▶ _WORK REQUEST_: Beginning at the line that includes "Where should I click to: Switch", print each remaining line of the data word for word. Output nothing else.

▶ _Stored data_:
──────────────────────────────

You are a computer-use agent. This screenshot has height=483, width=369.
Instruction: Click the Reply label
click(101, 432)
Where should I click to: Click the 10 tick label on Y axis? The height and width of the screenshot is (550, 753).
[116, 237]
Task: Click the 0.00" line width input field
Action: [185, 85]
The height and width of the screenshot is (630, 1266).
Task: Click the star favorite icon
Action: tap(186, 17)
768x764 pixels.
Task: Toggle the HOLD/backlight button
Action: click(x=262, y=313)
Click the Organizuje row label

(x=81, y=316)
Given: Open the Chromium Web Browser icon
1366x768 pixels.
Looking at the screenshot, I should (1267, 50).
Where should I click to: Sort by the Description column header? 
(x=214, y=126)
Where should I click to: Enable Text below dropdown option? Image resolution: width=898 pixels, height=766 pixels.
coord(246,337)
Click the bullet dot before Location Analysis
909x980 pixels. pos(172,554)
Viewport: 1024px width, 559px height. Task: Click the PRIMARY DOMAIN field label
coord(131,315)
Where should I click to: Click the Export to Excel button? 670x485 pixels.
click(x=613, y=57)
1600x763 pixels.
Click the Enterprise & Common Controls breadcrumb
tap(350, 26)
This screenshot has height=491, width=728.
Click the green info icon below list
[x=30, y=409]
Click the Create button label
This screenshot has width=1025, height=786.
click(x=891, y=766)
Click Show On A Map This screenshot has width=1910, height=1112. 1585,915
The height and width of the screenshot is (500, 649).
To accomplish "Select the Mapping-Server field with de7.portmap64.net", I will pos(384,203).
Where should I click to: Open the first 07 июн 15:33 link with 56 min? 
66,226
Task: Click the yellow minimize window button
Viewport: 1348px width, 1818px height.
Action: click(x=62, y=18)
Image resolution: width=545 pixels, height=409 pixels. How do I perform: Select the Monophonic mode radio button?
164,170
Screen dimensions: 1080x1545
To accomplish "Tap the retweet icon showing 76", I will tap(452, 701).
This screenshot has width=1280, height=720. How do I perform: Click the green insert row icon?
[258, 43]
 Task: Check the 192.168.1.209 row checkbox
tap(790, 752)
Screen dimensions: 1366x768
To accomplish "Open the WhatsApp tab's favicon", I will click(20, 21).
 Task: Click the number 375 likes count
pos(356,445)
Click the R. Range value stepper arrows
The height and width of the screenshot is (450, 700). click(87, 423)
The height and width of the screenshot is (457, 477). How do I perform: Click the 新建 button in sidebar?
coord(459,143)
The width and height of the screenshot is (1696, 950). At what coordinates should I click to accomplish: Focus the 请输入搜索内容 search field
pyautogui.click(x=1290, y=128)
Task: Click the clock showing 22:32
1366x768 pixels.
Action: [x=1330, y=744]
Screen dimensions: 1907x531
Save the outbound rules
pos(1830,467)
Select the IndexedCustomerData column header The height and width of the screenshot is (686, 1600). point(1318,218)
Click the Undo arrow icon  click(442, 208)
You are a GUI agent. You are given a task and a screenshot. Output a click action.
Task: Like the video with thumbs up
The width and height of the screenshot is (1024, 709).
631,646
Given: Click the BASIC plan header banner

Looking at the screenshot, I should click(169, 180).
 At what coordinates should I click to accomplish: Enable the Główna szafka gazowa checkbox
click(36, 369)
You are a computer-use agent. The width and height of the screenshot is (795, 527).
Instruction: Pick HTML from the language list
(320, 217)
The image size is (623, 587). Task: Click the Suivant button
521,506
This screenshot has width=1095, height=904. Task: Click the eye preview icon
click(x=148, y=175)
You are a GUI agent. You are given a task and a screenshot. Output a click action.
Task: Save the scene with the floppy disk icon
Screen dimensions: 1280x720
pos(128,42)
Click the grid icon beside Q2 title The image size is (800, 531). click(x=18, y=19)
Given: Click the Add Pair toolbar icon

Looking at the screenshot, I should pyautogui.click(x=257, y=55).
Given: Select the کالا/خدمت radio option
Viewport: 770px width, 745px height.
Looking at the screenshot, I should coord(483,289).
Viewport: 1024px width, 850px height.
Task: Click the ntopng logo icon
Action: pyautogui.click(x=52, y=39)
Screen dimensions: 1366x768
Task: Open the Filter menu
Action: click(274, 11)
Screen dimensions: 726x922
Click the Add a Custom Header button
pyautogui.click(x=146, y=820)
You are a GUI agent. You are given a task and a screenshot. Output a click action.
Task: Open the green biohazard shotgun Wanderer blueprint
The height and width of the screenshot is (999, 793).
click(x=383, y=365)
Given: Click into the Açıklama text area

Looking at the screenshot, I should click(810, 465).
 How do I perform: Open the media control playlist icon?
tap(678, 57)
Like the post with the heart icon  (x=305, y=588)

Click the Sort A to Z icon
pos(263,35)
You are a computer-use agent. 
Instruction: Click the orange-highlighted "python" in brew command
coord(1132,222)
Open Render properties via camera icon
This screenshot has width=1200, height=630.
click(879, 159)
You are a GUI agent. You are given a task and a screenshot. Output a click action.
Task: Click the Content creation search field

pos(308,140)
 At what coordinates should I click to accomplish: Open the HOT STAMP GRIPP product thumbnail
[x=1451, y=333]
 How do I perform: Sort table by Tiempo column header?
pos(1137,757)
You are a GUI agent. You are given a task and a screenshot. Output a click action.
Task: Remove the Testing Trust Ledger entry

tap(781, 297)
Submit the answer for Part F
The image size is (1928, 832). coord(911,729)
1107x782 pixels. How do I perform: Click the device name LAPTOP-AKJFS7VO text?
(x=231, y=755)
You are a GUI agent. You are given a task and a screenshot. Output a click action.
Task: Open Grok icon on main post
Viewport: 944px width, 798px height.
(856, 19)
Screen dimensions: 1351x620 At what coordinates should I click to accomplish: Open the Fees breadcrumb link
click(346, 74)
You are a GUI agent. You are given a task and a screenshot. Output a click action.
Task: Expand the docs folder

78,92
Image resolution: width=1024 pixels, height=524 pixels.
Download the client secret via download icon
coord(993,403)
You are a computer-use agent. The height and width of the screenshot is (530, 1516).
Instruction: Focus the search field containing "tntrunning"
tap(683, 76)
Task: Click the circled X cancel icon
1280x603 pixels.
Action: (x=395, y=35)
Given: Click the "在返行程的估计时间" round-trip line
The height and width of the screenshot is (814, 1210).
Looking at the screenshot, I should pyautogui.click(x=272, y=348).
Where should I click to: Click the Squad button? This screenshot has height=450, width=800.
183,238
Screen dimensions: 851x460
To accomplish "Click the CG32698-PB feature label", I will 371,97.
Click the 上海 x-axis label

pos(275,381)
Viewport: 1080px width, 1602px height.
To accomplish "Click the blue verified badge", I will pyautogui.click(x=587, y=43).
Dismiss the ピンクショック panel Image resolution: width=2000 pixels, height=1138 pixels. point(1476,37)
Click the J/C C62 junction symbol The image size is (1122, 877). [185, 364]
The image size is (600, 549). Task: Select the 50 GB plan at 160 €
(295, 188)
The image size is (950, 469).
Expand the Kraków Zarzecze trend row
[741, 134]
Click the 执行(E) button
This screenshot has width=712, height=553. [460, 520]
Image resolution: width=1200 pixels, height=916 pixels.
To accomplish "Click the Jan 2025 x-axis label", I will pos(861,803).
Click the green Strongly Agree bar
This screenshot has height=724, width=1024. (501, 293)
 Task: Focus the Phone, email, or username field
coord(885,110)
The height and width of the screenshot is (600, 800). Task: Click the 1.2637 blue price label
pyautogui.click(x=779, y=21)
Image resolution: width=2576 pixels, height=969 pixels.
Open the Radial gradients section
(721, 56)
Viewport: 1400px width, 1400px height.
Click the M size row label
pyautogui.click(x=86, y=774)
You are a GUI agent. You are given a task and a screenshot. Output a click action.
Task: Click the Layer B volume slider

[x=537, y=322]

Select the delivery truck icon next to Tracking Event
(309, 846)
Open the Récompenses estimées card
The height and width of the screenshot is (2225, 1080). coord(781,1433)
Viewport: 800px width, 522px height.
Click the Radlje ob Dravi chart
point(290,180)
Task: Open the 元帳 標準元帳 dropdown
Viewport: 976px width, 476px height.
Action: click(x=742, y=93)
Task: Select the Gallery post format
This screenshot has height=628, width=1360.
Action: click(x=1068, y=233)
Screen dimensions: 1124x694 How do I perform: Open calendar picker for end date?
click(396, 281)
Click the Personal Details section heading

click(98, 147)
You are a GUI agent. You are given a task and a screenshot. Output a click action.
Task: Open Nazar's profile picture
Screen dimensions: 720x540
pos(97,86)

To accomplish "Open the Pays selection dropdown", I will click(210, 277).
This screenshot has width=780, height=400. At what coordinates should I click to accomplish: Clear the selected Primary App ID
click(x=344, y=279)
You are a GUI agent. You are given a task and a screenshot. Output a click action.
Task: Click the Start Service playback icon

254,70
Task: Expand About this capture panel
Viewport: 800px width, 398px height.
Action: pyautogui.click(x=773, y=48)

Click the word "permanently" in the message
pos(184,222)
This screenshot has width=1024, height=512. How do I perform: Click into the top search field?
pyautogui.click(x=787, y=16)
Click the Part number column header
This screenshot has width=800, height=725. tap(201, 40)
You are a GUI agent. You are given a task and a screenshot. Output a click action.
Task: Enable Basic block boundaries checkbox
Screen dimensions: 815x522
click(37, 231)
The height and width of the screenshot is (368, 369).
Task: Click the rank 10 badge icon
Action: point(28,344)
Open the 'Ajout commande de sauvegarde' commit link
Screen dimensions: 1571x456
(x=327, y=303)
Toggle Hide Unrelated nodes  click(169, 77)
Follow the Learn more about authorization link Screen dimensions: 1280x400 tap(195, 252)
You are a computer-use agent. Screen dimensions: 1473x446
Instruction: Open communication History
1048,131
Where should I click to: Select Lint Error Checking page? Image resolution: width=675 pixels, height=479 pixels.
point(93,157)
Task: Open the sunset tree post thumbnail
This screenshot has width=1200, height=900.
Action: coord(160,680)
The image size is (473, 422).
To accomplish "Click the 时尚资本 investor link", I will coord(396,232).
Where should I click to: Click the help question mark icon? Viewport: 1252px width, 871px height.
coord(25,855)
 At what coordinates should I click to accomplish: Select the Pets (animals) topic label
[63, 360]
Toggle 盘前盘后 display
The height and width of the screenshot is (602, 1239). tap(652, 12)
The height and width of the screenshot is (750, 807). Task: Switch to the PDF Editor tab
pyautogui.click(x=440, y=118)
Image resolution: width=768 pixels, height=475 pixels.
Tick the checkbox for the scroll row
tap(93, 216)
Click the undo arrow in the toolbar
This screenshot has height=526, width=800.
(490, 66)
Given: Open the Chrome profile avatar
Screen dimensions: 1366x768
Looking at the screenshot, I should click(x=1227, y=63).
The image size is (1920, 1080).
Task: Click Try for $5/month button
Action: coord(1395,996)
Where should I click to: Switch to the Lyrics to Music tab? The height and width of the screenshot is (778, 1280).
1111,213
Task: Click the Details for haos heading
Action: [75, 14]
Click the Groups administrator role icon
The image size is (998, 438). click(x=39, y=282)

──────────────────────────────

▶ _WRITTEN REPLY_:
Where should I click to: Switch to the Lyrics to Music tab? The height and width of the screenshot is (778, 1280).
1111,213
Task: Click the Details for haos heading
Action: [75, 14]
Click the Groups administrator role icon
The image size is (998, 438). click(x=39, y=282)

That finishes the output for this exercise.